=== Task requirements ===
Render each line of the material below as a Markdown table with the columns No. and Text, numbering the rows and skipping blank lines. Leave the pictures out of your answer.

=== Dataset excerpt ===
◇ ◇ ◇

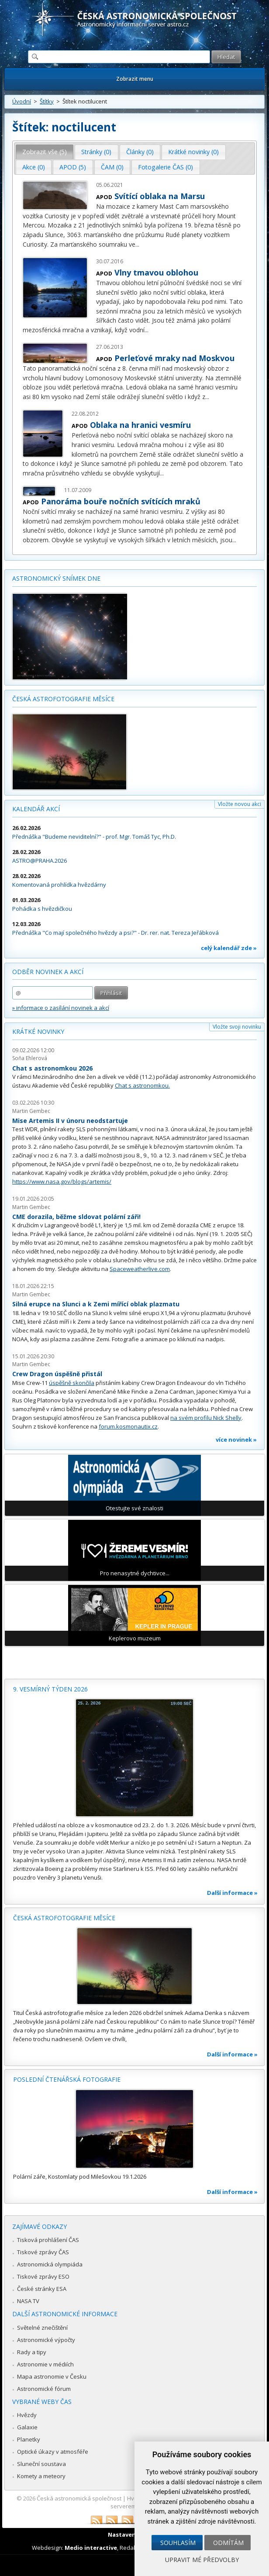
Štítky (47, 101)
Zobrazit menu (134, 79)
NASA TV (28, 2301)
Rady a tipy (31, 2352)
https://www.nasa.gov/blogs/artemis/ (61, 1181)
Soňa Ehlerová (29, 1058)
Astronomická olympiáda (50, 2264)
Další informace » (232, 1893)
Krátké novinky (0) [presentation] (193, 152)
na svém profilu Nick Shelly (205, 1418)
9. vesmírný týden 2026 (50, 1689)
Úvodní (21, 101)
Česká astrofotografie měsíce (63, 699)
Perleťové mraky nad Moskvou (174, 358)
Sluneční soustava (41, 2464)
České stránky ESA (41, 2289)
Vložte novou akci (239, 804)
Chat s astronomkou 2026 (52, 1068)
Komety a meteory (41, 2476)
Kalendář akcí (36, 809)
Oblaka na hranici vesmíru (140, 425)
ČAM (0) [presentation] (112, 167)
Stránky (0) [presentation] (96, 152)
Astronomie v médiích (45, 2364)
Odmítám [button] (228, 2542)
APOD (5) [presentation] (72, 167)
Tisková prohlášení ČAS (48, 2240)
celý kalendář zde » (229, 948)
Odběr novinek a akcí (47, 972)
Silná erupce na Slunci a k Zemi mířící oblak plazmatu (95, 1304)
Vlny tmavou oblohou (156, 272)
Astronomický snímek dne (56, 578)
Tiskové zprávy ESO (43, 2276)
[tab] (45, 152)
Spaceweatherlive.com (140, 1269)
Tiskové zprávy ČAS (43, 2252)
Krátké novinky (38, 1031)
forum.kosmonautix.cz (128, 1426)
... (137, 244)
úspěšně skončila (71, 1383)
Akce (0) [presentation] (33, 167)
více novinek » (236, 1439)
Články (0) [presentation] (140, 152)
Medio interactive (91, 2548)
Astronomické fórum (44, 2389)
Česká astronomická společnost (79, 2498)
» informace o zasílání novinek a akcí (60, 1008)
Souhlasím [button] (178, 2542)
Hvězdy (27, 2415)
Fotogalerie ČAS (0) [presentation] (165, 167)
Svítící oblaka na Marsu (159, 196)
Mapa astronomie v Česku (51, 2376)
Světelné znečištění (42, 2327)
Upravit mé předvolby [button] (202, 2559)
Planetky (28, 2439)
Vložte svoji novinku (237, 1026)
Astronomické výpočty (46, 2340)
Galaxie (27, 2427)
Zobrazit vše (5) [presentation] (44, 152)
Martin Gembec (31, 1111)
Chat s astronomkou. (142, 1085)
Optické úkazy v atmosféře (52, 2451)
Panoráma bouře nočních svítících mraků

◇ ◇ ◇

=== Exercise solution ===
| No. | Text |
|---|---|
| 1 | Štítky (47, 101) |
| 2 | Zobrazit menu (134, 79) |
| 3 | NASA TV (28, 2301) |
| 4 | Rady a tipy (31, 2352) |
| 5 | https://www.nasa.gov/blogs/artemis/ (61, 1181) |
| 6 | Soňa Ehlerová (29, 1058) |
| 7 | Astronomická olympiáda (50, 2264) |
| 8 | Další informace » (232, 1893) |
| 9 | Krátké novinky (0) [presentation] (193, 152) |
| 10 | na svém profilu Nick Shelly (205, 1418) |
| 11 | 9. vesmírný týden 2026 (50, 1689) |
| 12 | Úvodní (21, 101) |
| 13 | Česká astrofotografie měsíce (63, 699) |
| 14 | Perleťové mraky nad Moskvou (174, 358) |
| 15 | Sluneční soustava (41, 2464) |
| 16 | České stránky ESA (41, 2289) |
| 17 | Vložte novou akci (239, 804) |
| 18 | Chat s astronomkou 2026 (52, 1068) |
| 19 | Komety a meteory (41, 2476) |
| 20 | Kalendář akcí (36, 809) |
| 21 | Oblaka na hranici vesmíru (140, 425) |
| 22 | ČAM (0) [presentation] (112, 167) |
| 23 | Stránky (0) [presentation] (96, 152) |
| 24 | Astronomie v médiích (45, 2364) |
| 25 | Odmítám [button] (228, 2542) |
| 26 | APOD (5) [presentation] (72, 167) |
| 27 | Tisková prohlášení ČAS (48, 2240) |
| 28 | celý kalendář zde » (229, 948) |
| 29 | Odběr novinek a akcí (47, 972) |
| 30 | Silná erupce na Slunci a k Zemi mířící oblak plazmatu (95, 1304) |
| 31 | Vlny tmavou oblohou (156, 272) |
| 32 | Astronomický snímek dne (56, 578) |
| 33 | Tiskové zprávy ESO (43, 2276) |
| 34 | [tab] (45, 152) |
| 35 | Spaceweatherlive.com (140, 1269) |
| 36 | Tiskové zprávy ČAS (43, 2252) |
| 37 | Krátké novinky (38, 1031) |
| 38 | forum.kosmonautix.cz (128, 1426) |
| 39 | ... (137, 244) |
| 40 | úspěšně skončila (71, 1383) |
| 41 | Akce (0) [presentation] (33, 167) |
| 42 | více novinek » (236, 1439) |
| 43 | Články (0) [presentation] (140, 152) |
| 44 | Medio interactive (91, 2548) |
| 45 | Astronomické fórum (44, 2389) |
| 46 | Česká astronomická společnost (79, 2498) |
| 47 | » informace o zasílání novinek a akcí (60, 1008) |
| 48 | Souhlasím [button] (178, 2542) |
| 49 | Hvězdy (27, 2415) |
| 50 | Fotogalerie ČAS (0) [presentation] (165, 167) |
| 51 | Svítící oblaka na Marsu (159, 196) |
| 52 | Mapa astronomie v Česku (51, 2376) |
| 53 | Světelné znečištění (42, 2327) |
| 54 | Upravit mé předvolby [button] (202, 2559) |
| 55 | Planetky (28, 2439) |
| 56 | Vložte svoji novinku (237, 1026) |
| 57 | Astronomické výpočty (46, 2340) |
| 58 | Galaxie (27, 2427) |
| 59 | Zobrazit vše (5) [presentation] (44, 152) |
| 60 | Martin Gembec (31, 1111) |
| 61 | Chat s astronomkou. (142, 1085) |
| 62 | Optické úkazy v atmosféře (52, 2451) |
| 63 | Panoráma bouře nočních svítících mraků |